No , I think he' just talking about using the old sensor to power the new guage , eliminating the old guage. Maybe.......


----------



## asleepz (Feb 24, 2004)

The Autometer Water gauge (auto gage) it has a sensor bulb. Does that just screw into the existing hole in the radiator?


----------



## 0341TODD (Nov 15, 2003)

the sensor is in the passenger cylinder head man- and yes that is what I was going to do Balliztik, replace the old sensor with the new autometer one- it is going to be alot more accurate anyways. What is your opinion on that though? Seriously- there is no trace of it going into the ecu- but then again I cant find it in any of the wiring diagrams- I will look again tonight. It looks like every action that the ecu makes is based off of the fuel temp and the cylinder head temp.


----------



## asleepz (Feb 24, 2004)

Then what sensor is in the bottom of the radiator??


----------



## Zen31ZR (Mar 24, 2004)

SKD_Tech said:


> Then what sensor is in the bottom of the radiator??
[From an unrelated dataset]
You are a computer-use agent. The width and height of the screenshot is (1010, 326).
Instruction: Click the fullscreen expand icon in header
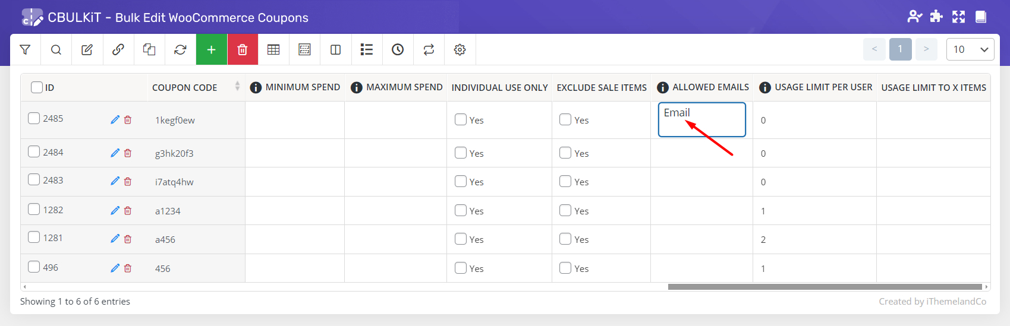click(x=958, y=17)
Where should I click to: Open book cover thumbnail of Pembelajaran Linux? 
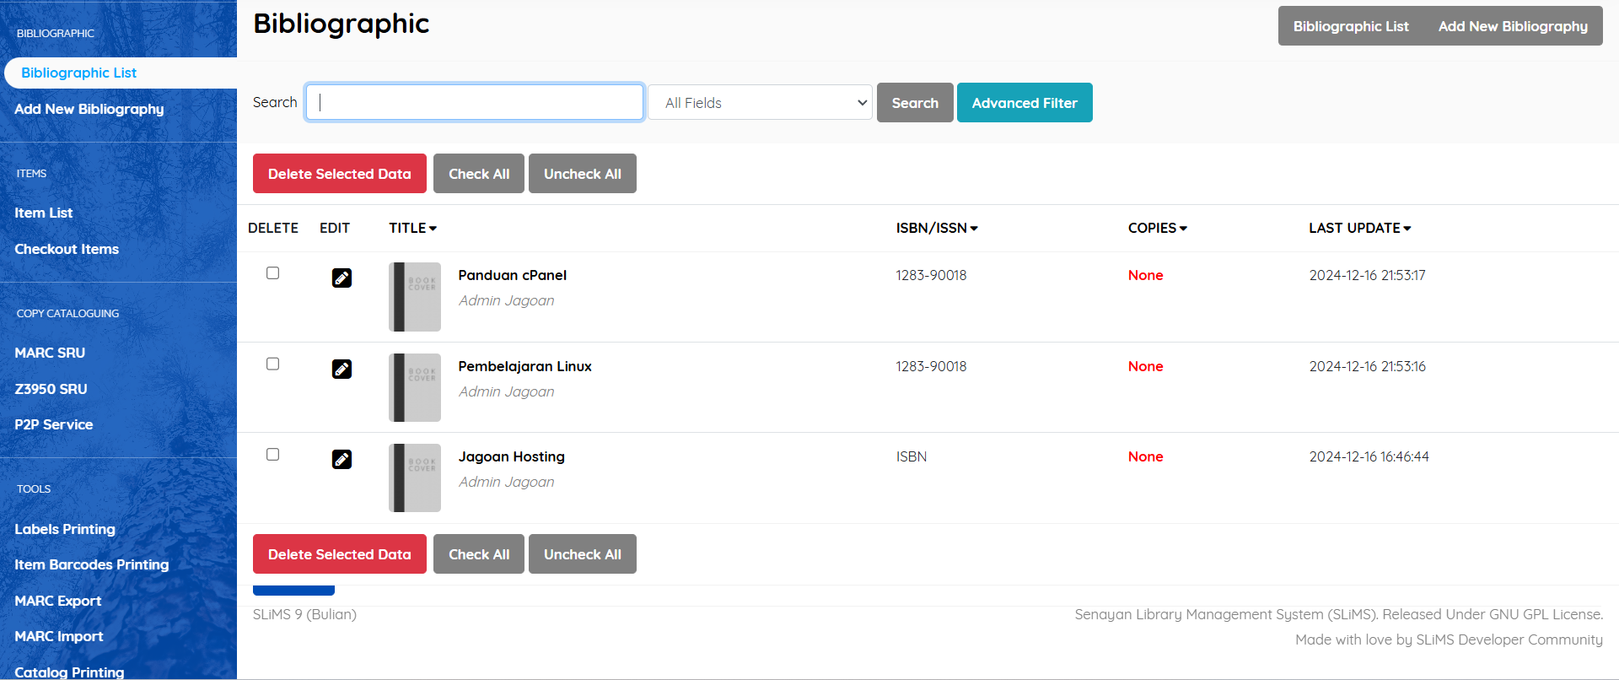[x=415, y=387]
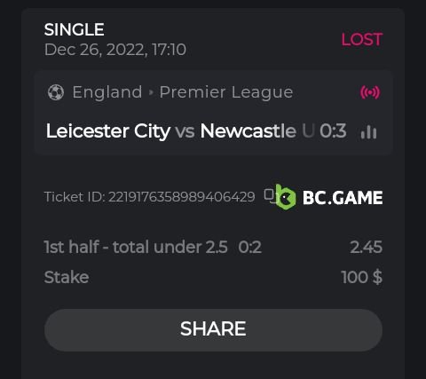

 Hmm , low level light? Regular temp guage?


----------



## asleepz (Feb 24, 2004)

no the level light is in the resivor...

So the water temp sensor is in the dang block? Where at?

And still what the heck is the sensor in the radiator then ( on a 87)


----------



## 0341TODD (Nov 15, 2003)

The low level deal isnt in the resevoir- if it is then mine doesnt work, b/c mine was empty the other day man. Anyways- the auto meter sensor wont work in the head so tomorrow my g/f is going to get me an adapter at aeroequip while Im at work. We will see what happens I suppose- anyways, I went over the factory service manual again, just to make sure that nothing counts on the water temp gauge and it is a STAND ALONE sensor that goes to the gauge pod. I will have it completed tomorrow.


----------



## asleepz (Feb 24, 2004)

I still wanna know what the sensor in the bottom of the radiator is then


----------



## Zen31ZR (Mar 24, 2004)

SKD_Tech said:


> I still wanna know what the sensor in the bottom of the radiator is then


 The extra fan up front?


----------



## asleepz (Feb 24, 2004)

That's for AC


----------



## Zen31ZR (Mar 24, 2004)

SKD_Tech said:


> That's for AC


 Knew that , but that can't be it's only use..........


----------



## 0341TODD (Nov 15, 2003)

Why not bro? On my nx there is a temp sensor switch for the fan- and a seperate one for everything else. I dont think it would be that big of a deal to have a stand alone temp sensor for just one item, do you? I will go consult the fsm.............


----------